With the rise of social networks, came the need for a way for the Legal team at J&J to keep track of all the accounts that were being used, whether it was actively or defensively. We were approached with the challenge to make registering existing social network accounts, and requesting new ones, to be as pain-free and fast as possible. Working very closely with the Legal team at J&J, we were able to ensure that both user and admin needs were met in this new design.
Provide system feedback to keep users informed
Reduce user errors by being proactive and helpful
Keep consistency and design for re-usability
Information Architect / UX Designer
Johnson & Johnson
"As a marketing brand professional, I need to be able to create accounts across a variety of social media networks, and manage them easily from campaign to campaign"
Marketing/Brand professionals are often handling multiple campaigns at the same time, and creating new social network accounts for each of them is time consuming.

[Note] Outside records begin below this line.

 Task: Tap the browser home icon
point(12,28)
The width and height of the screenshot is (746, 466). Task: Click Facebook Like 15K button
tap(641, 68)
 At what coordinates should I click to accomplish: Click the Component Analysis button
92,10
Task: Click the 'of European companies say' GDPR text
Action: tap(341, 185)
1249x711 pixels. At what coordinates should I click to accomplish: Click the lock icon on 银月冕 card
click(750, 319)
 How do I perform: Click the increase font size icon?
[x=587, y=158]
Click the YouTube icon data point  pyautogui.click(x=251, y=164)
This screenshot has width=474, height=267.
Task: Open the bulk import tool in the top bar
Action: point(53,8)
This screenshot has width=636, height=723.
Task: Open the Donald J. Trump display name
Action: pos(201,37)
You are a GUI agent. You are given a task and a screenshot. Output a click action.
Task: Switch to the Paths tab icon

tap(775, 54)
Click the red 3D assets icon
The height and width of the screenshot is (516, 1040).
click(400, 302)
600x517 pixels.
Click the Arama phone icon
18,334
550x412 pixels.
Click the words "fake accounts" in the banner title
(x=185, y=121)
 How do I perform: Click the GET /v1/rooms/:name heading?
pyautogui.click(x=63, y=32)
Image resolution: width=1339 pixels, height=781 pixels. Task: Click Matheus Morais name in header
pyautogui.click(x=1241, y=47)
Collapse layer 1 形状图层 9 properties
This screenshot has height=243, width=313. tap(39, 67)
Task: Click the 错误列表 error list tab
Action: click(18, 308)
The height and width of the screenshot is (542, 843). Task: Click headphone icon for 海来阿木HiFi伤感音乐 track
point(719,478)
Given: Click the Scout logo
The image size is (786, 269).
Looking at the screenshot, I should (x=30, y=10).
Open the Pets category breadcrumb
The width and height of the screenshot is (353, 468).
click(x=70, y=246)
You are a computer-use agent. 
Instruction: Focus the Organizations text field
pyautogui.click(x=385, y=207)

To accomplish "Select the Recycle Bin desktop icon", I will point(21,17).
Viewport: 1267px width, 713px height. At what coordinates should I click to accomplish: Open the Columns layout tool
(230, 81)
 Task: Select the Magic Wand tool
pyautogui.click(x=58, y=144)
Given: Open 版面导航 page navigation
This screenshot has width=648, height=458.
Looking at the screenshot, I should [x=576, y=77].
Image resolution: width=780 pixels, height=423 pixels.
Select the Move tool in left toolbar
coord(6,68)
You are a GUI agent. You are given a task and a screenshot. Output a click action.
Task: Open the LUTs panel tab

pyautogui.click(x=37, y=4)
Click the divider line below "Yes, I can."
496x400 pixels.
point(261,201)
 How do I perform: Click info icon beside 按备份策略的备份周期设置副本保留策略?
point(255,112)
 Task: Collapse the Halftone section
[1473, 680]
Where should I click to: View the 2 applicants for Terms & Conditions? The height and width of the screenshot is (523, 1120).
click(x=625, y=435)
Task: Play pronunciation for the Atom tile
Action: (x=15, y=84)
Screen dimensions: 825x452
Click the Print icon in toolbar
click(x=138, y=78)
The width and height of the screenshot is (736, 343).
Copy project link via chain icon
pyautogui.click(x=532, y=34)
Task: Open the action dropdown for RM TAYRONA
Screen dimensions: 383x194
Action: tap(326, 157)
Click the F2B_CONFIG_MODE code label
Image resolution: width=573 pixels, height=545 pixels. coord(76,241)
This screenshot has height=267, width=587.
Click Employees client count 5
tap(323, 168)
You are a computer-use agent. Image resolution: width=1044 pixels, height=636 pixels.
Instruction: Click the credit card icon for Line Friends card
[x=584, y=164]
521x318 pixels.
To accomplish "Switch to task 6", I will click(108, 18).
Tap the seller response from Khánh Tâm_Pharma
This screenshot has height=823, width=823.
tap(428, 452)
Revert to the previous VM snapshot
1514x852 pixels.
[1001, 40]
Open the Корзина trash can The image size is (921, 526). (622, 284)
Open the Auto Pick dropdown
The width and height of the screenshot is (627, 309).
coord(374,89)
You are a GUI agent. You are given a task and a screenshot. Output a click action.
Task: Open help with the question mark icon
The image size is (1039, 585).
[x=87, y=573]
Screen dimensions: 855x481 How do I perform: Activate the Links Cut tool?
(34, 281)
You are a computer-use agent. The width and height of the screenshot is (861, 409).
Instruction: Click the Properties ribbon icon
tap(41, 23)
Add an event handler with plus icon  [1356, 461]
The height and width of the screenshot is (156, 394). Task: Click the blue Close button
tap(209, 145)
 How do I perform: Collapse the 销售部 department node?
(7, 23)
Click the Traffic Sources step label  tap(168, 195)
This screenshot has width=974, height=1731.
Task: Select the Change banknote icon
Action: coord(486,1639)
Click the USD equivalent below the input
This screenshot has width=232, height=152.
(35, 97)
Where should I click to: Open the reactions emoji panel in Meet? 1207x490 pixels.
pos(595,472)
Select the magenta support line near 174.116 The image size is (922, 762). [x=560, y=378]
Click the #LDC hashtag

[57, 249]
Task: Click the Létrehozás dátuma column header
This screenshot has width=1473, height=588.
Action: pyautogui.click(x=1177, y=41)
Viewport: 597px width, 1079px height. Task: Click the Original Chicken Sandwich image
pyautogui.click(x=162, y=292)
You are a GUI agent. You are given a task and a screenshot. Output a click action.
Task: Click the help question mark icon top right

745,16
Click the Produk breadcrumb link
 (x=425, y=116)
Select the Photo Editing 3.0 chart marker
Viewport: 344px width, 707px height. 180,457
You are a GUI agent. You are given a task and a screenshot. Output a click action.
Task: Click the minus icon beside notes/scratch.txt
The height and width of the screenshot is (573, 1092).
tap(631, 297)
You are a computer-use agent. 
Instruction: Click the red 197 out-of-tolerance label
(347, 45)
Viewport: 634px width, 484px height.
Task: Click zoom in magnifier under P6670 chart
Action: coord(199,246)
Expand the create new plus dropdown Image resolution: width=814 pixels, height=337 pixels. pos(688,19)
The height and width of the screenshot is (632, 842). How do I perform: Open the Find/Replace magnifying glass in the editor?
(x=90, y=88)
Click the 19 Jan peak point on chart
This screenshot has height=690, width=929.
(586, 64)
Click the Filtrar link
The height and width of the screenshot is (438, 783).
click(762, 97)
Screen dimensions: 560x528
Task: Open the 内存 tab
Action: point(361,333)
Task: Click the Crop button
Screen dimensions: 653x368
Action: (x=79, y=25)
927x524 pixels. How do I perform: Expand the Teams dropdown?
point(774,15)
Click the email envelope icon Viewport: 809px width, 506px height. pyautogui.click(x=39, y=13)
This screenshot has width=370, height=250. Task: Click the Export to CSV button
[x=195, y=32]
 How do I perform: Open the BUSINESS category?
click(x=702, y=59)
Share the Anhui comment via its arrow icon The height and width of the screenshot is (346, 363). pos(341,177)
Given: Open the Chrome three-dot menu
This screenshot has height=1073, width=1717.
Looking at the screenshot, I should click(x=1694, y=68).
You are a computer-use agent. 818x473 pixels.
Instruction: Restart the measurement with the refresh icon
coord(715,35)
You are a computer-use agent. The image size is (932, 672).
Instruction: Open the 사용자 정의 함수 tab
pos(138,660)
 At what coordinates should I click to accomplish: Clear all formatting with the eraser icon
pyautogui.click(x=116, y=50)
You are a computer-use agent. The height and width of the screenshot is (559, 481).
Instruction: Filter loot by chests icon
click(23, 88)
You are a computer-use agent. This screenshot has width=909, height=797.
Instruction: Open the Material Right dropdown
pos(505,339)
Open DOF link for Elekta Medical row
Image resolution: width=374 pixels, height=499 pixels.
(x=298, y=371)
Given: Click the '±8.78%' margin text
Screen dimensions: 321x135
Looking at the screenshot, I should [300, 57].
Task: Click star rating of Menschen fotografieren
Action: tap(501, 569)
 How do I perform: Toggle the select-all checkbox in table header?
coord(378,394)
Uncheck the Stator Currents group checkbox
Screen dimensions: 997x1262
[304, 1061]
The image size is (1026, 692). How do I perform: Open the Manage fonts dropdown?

Not only that, they need to submit for legal approval, and are often rejected without understanding why.
This flow represents the user's journey through the Information Architecture designed for this web application. It was a great way to demonstrate the various pages that a user may touch upon, and where the critical decision points were.
For this particular client, we determined that they need to see visuals in order to understand the solutions presented. Below are the final visual mocks, but medium-fidelity wireframes were created as the primary communication tool of the proposed design.
We designed a clean and simple interface that allowed users to search, see trademark infringements, and add to their cart.
Since the transactions are very complex, I focused on always providing clear feedback and strong visual cues for next steps. I also aimed to minimize the number of click-throughs, and provided convenience features, such as Bulk Actions to make the process as painless as possible.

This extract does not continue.